Autor Wątek: Lemondka  (Przeczytany 115803 razy)

Offline Nicram

  • Wiadomości: 16
  • Miasto: Łódź
  • Na forum od: 11.04.2009
Odp: Lemondka
« 2 Maj 2010, 16:28 »
Cytat: "Michał Wolff"
jeździłem z nią dwa lata i rzadko wykorzystywałem, raczej do zmiany pozycji niż do jakiś osiągów.


Też tylko do tego mi służy, ale służy lepiej niż rogi czy motylek (baranka nie próbowałem).
Ciekawe czy ktoś eksperymentował z taką kierownicą w rowerze wyprawowym?

Offline Mężczyzna van

  • Wiadomości: 819
  • Miasto: Jaworzno
  • Na forum od: 27.12.2009
    • http://vanhelsing.bikestats.pl/
Odp: Lemondka
« 2 Maj 2010, 16:44 »
Ja miałem okazję chwilę jeździć na takiej kierownicy, co prawda na rowerze typowo szosowym, ale z sakwami.
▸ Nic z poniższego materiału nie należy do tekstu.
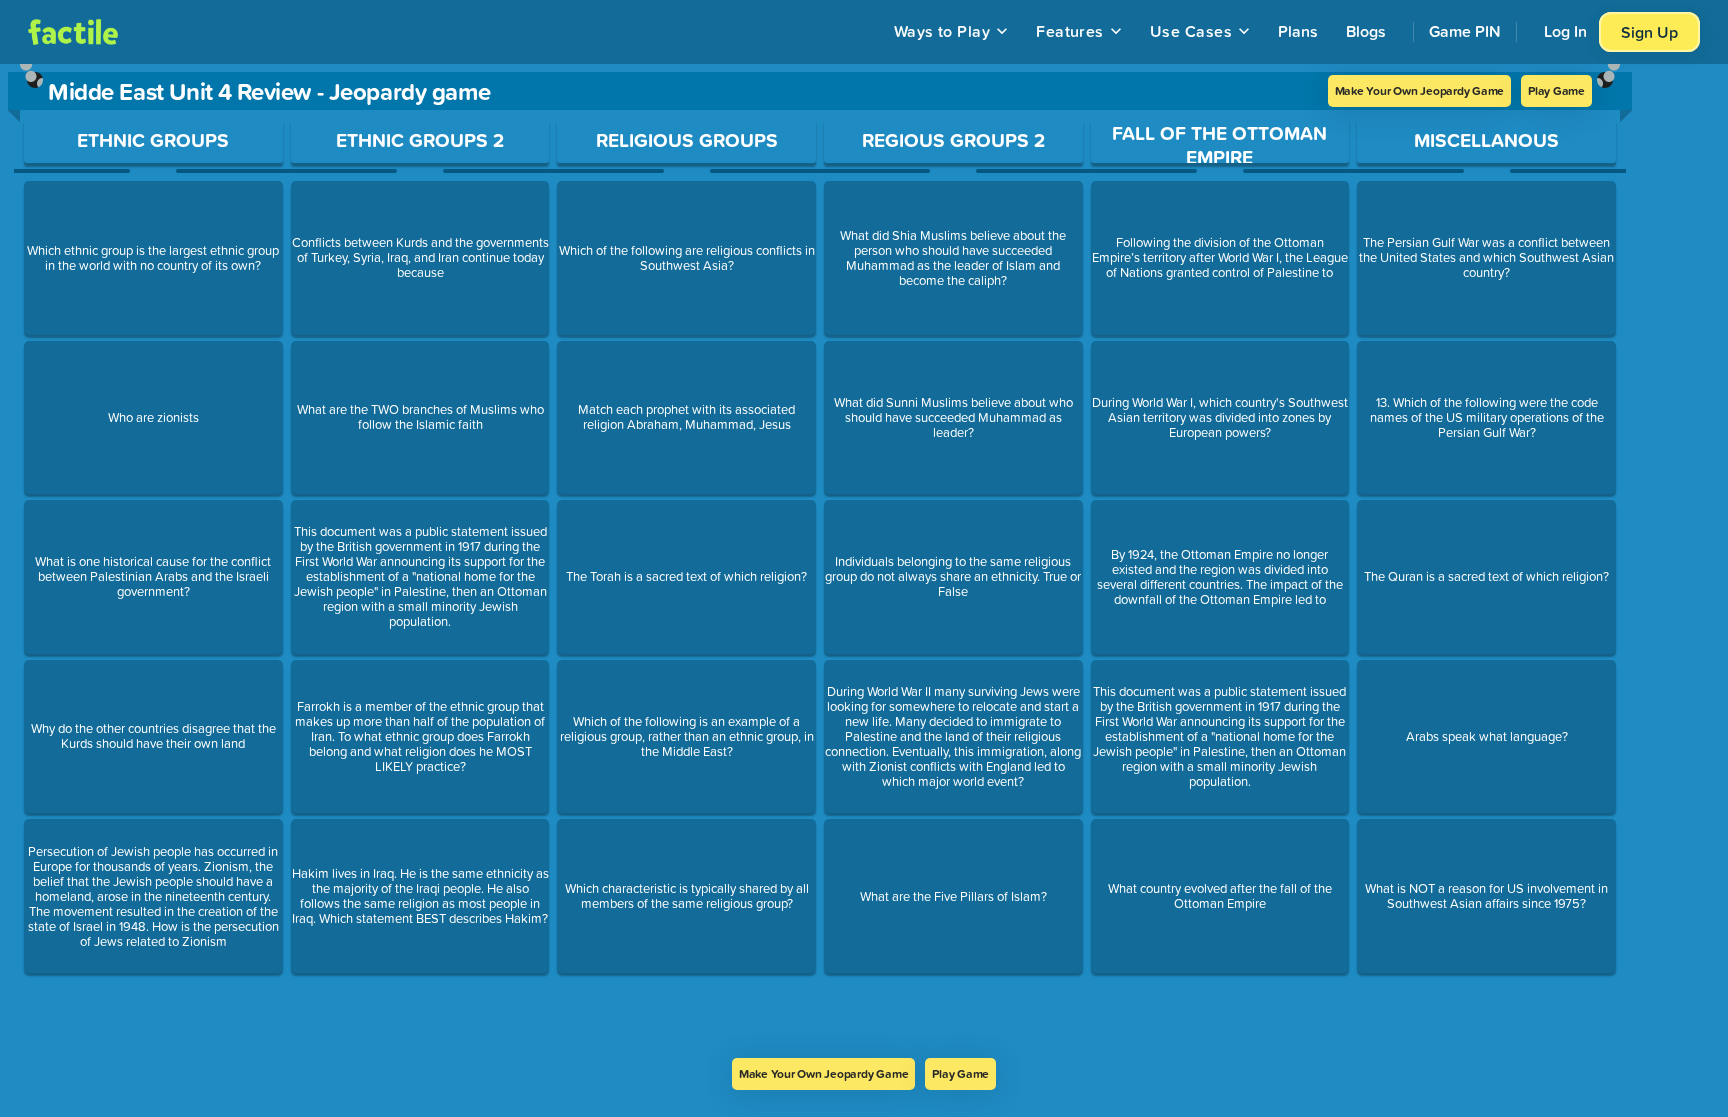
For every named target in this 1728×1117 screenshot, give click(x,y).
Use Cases (1191, 31)
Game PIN (1465, 31)
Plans (1298, 31)
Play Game (1556, 90)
Paskudnie nisko była położona, wręcz się leżało na niej i nie było innej pozycji. Ja bym nie potrafił tak cały czas jeździć, pozycja bardziej jak do czasówki.
O tutaj ma zdjęcie nawet:
http://images44.fotosik.pl/289/48e054b5242ed03e.jpg

Offline Mężczyzna dudi

  • Administrator
  • Wiadomości: 3422
  • Miasto: Wrocław
  • Na forum od: 11.05.2009
Odp: Lemondka
« 9 Maj 2010, 21:23 »
czy ktoś z szanownych forumowiczów posiada taką oto lemondkę:



i mógłby powiedzieć (albo najlepiej podesłać tu foto) w którym miejscu ręki wypada podparcie? Mam okazję się w takową zaopatrzyć w całkiem niskiej cenie, ale boję się, że podpórki są zbyt blisko nadgarstków dla mnie i zakup będzie nietrafiony...

Offline Mężczyzna Robert

  • Wiadomości: 4821
  • Miasto: Konin
  • Na forum od: 03.12.2007
Odp: Lemondka
« 9 Maj 2010, 21:27 »
chcesz ja założyć do Marina? Da się to pożenić z torbą?

Offline Mężczyzna dudi

  • Administrator
  • Wiadomości: 3422
  • Miasto: Wrocław
  • Na forum od: 11.05.2009
Odp: Lemondka
« 9 Maj 2010, 21:44 »
Ogólnie rzecz biorąc mam duuuże problemy z drętwieniem dwóch skrajnych palców u rąk i muszę spróbować to jakoś obejść. Mam nadzieję, że jakoś to z torbą pogodzę, może zastosuję patent z drugim mostkiem albo coś... Aczkolwiek ta lemondka jest na tyle szeroka, że może torba się zmieści :) Tylko, że wydaje mi się ona dość krótka...

Offline Mężczyzna Daniel

  • turysta licznikowy
  • Wiadomości: 2776
  • Miasto: Augsburg
  • Na forum od: 16.03.2009
Odp: Lemondka
« 9 Maj 2010, 21:56 »
Będąc dokładnym, nie jest to chyba lemondka, a spinaci. Czyli właśnie jakby jej krótsza wersja. Ale czym w użytowaniu się różnią, to nie wiem.
Wracam do jeżdżenia.

Offline Mężczyzna Waxmund

  • Moderator Globalny
  • Ironman
  • Wiadomości: 11154
  • Miasto: Baszowice k/Kielc
  • Na forum od: 07.06.2007
    • www.waxmund.pl
Odp: Lemondka
« 10 Maj 2010, 01:05 »
symfonian taką ma chyba.... ja się przymierzałem do niej kiedyś i była zdecydowanie za krótka, tzn zbyt blisko nadgarstków podparcie, wg mnie zupełnie niewygodnie
Czasami na drodze spotykam prawdziwych rowerowych szaleńców, pędzą na złamanie karku i wbrew rozsądkowi... naprawdę... aż ciężko ich czasem wyprzedzić...

www.waxmund.pl

Offline Mężczyzna dudi

  • Administrator
  • Wiadomości: 3422
  • Miasto: Wrocław
  • Na forum od: 11.05.2009
Odp: Lemondka
« 10 Maj 2010, 09:57 »
Cytat: "Michał Wolff"
Mam to urządzenie w domu, podkładki pod ręce montujesz po prostu niezależnie od reszty metalowych częśći, więc nie ma problemów z odpowiednim ustawieniem.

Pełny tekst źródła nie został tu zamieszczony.